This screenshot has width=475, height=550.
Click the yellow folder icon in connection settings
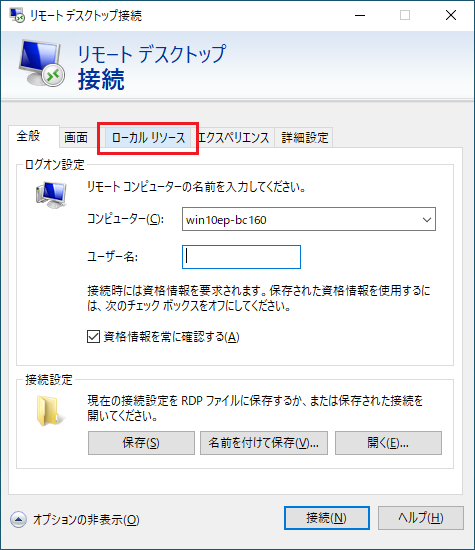[x=49, y=410]
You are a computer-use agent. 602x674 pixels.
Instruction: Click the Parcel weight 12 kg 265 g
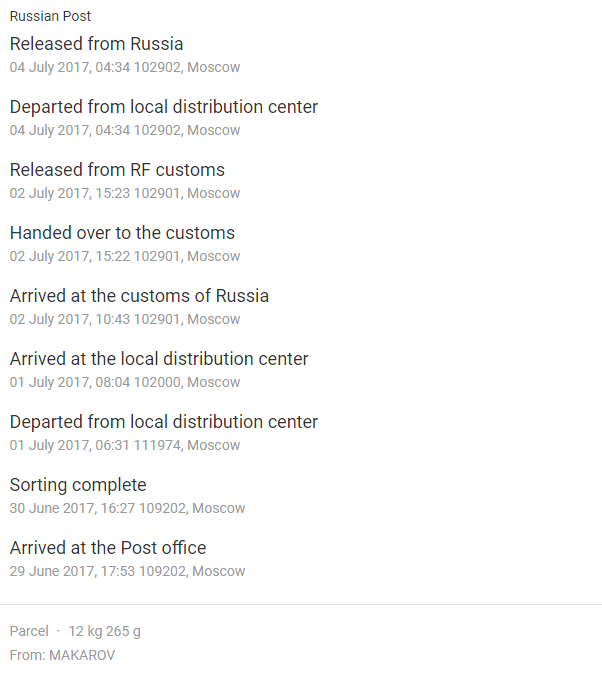click(104, 631)
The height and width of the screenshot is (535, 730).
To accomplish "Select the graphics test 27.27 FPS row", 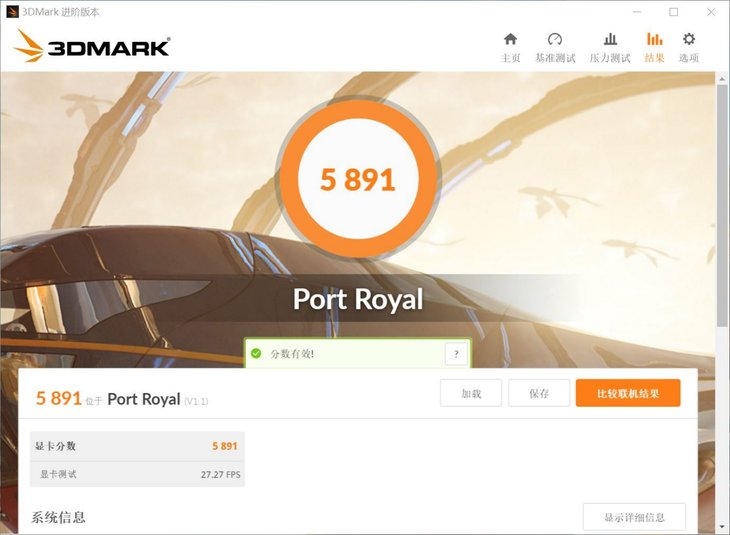I will coord(137,474).
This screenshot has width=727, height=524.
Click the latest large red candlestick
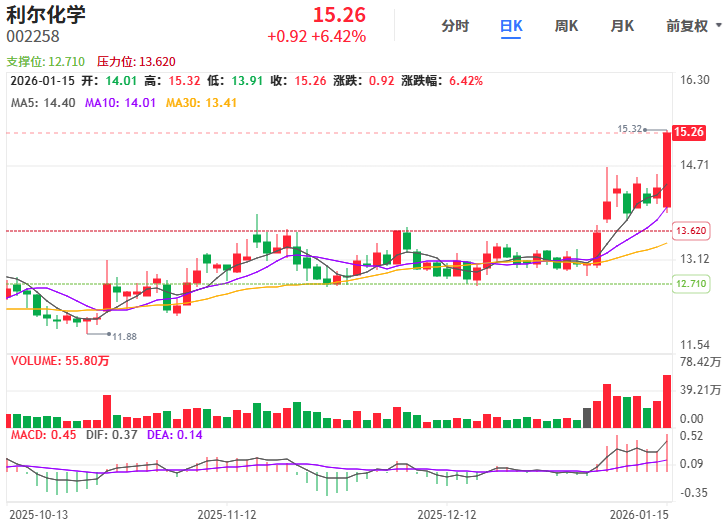click(667, 170)
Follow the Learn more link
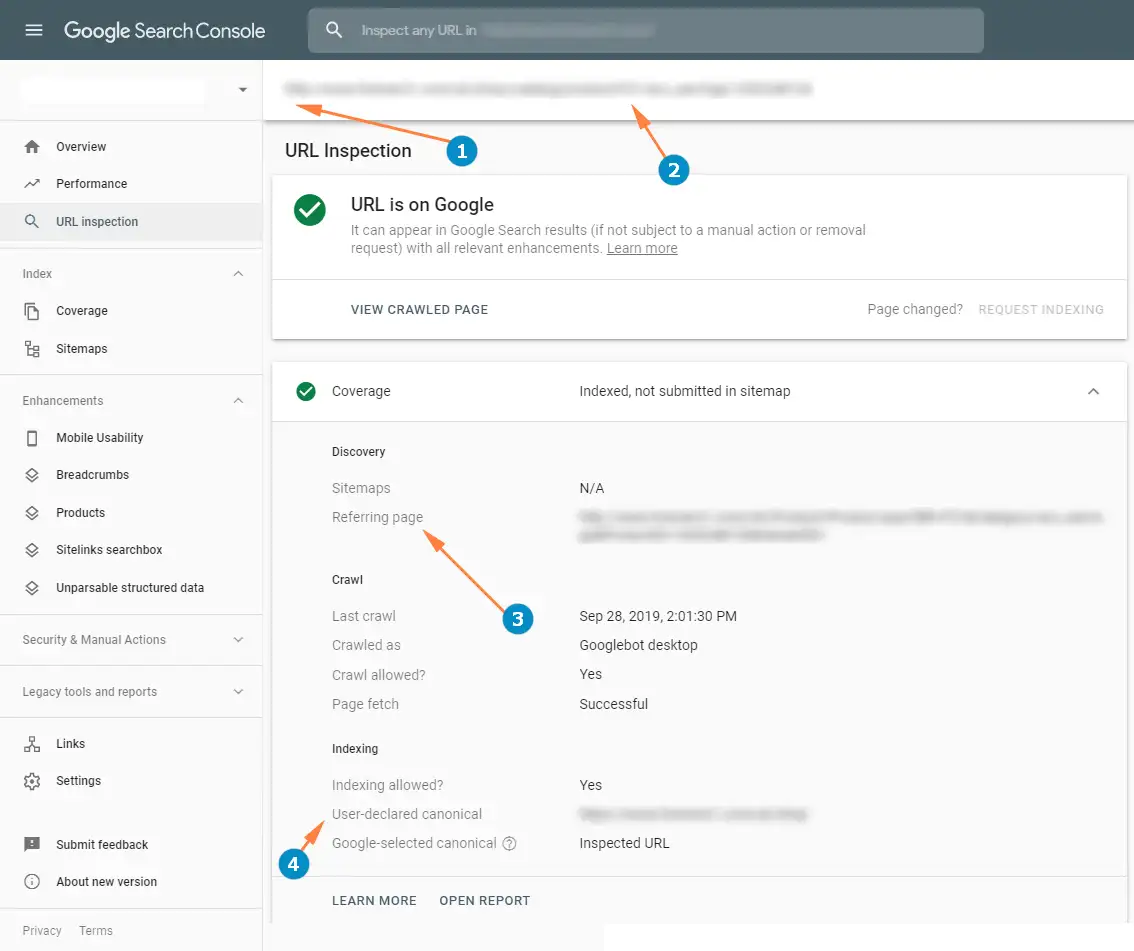1134x951 pixels. pos(641,248)
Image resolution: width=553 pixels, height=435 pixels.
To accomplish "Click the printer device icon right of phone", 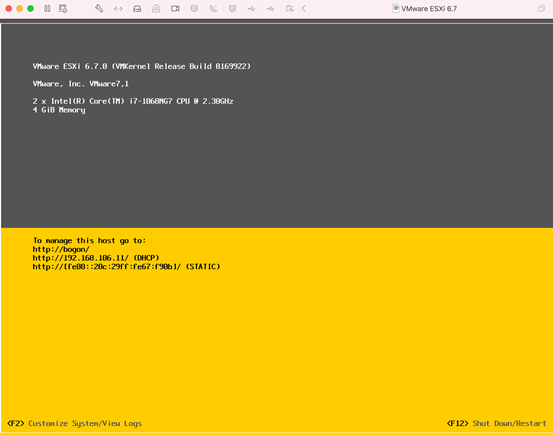I will (232, 8).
* * *
Goal of the exercise -> Tally the lines of the records that contain the word "This", then give only the tally.

Task response -> 2